* **WHAT THIS TASK INVOLVES**
Can you quote the lines below exactly, starting at the line with "Task: Tick the 作成日 column checkbox" and going through the last one?

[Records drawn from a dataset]
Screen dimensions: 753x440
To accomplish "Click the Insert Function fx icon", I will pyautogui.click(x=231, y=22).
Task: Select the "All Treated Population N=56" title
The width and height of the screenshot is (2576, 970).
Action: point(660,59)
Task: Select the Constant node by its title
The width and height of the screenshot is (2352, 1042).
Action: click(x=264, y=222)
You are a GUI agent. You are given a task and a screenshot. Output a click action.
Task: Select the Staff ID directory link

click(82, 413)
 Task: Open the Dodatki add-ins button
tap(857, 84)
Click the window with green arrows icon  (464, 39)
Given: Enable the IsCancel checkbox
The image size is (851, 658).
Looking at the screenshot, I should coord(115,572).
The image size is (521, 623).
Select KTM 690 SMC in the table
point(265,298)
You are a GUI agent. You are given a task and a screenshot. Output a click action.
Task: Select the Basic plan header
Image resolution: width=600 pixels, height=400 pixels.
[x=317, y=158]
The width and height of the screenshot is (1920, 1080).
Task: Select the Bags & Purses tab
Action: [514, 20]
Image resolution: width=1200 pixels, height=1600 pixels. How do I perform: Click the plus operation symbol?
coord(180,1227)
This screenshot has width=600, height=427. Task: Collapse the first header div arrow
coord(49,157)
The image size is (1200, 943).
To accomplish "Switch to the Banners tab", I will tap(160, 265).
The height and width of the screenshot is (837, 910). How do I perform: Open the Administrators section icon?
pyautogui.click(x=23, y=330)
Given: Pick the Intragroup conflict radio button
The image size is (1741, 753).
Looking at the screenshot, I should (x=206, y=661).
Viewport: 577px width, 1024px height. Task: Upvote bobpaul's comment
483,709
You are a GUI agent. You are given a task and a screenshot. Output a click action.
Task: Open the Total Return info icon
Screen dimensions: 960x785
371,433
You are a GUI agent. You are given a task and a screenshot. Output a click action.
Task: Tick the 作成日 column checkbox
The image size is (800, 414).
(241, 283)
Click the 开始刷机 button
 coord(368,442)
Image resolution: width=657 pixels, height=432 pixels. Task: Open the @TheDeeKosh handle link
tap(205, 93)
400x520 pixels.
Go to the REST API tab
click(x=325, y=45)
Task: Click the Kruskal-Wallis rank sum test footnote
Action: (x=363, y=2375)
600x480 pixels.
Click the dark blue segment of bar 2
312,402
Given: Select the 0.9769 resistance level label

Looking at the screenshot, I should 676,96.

* **ANSWER TO THE EXERCISE**
Task: Tick the 作成日 column checkbox
The image size is (800, 414).
(241, 283)
Click the 开始刷机 button
 coord(368,442)
Image resolution: width=657 pixels, height=432 pixels. Task: Open the @TheDeeKosh handle link
tap(205, 93)
400x520 pixels.
Go to the REST API tab
click(x=325, y=45)
Task: Click the Kruskal-Wallis rank sum test footnote
Action: (x=363, y=2375)
600x480 pixels.
Click the dark blue segment of bar 2
312,402
Given: Select the 0.9769 resistance level label

Looking at the screenshot, I should 676,96.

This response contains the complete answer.